The “Ancient Việt Script” and the Tai

Periodically there are articles that appear in the Vietnamese press about the “ancient Việt script” (chữ Việt cổ). There are people in Vietnam who are determined to show that there was a “Việt” script that was used in antiquity before classical Chinese (Hán) was adopted by people in the Red River Delta, and whenever someone publishes a book about this, there are articles in the press about this topic.

chu Viet co

I never pay much attention to this topic because I have never seen any convincing evidence that there was ever an “ancient Việt script.”

However, what I find interesting is that the people who try to make this claim keep pointing to a certain script and claiming that it represents the “ancient Việt script.” The script that I am referring to is the Tai Dam, or “Black Tai,” script.

script

There was a Vietnamese scholar in the nineteenth century, Vương Duy Trinh, who made an initial effort to document this script in a text about songs from the area of Thanh Hóa (Thanh Hóa quan phong).

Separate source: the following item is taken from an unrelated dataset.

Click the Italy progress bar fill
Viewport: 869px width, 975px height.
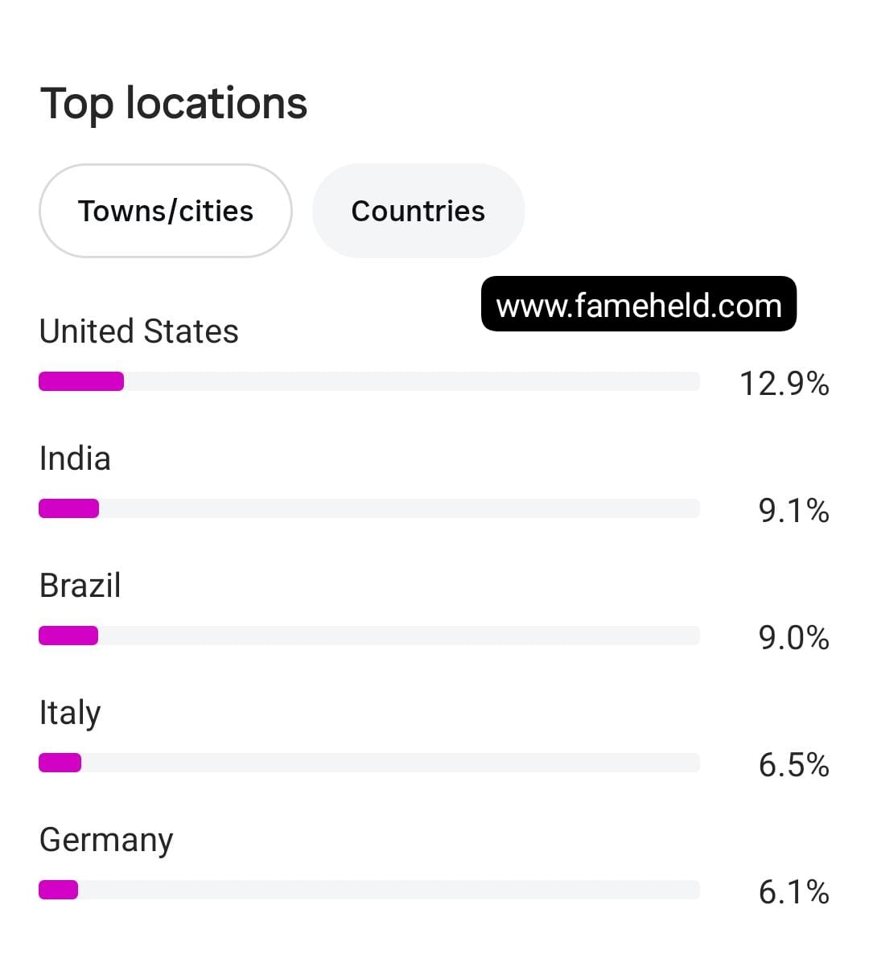[60, 763]
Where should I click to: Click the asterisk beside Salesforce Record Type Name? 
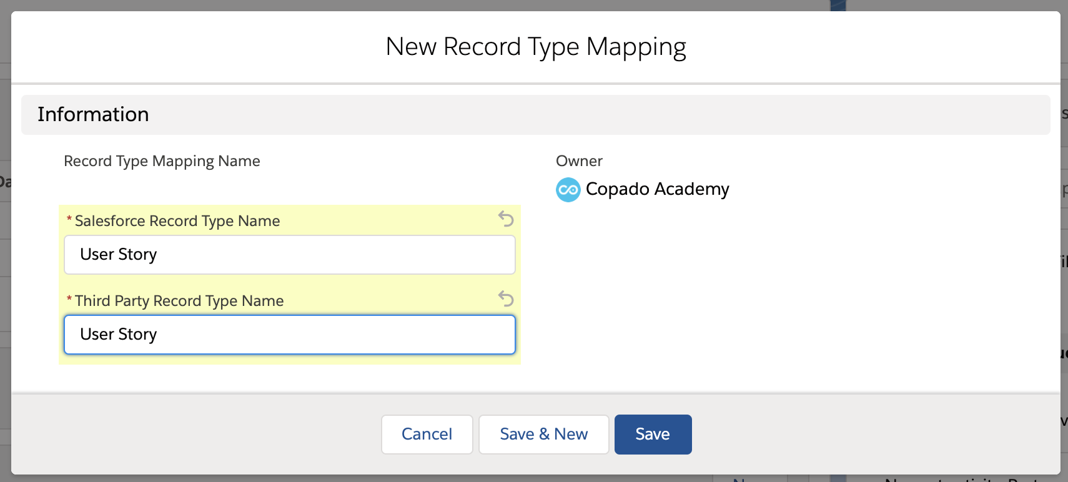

His rendering of this script is probably not very accurate, but it is easy to see from what he wrote that the script he was looking at was likely a Tai Dam script. Vương Duy Trinh said that this script could be found in the “Ten Châu” (Thập Châu 十州), a reference to administrative districts in the mountains stretching along the current Laos-Vietnam border to the north of Thanh Hóa.

Vương Duy Trinh noted that “People often say that our country does not have writing. I do not think that is correct. The Ten Châu are in the territory of our country. Up in the Ten Châu there is still this writing, but for some reason down in the markets [of the lowlands] there is not. The writing of the Châu is the writing of our country.”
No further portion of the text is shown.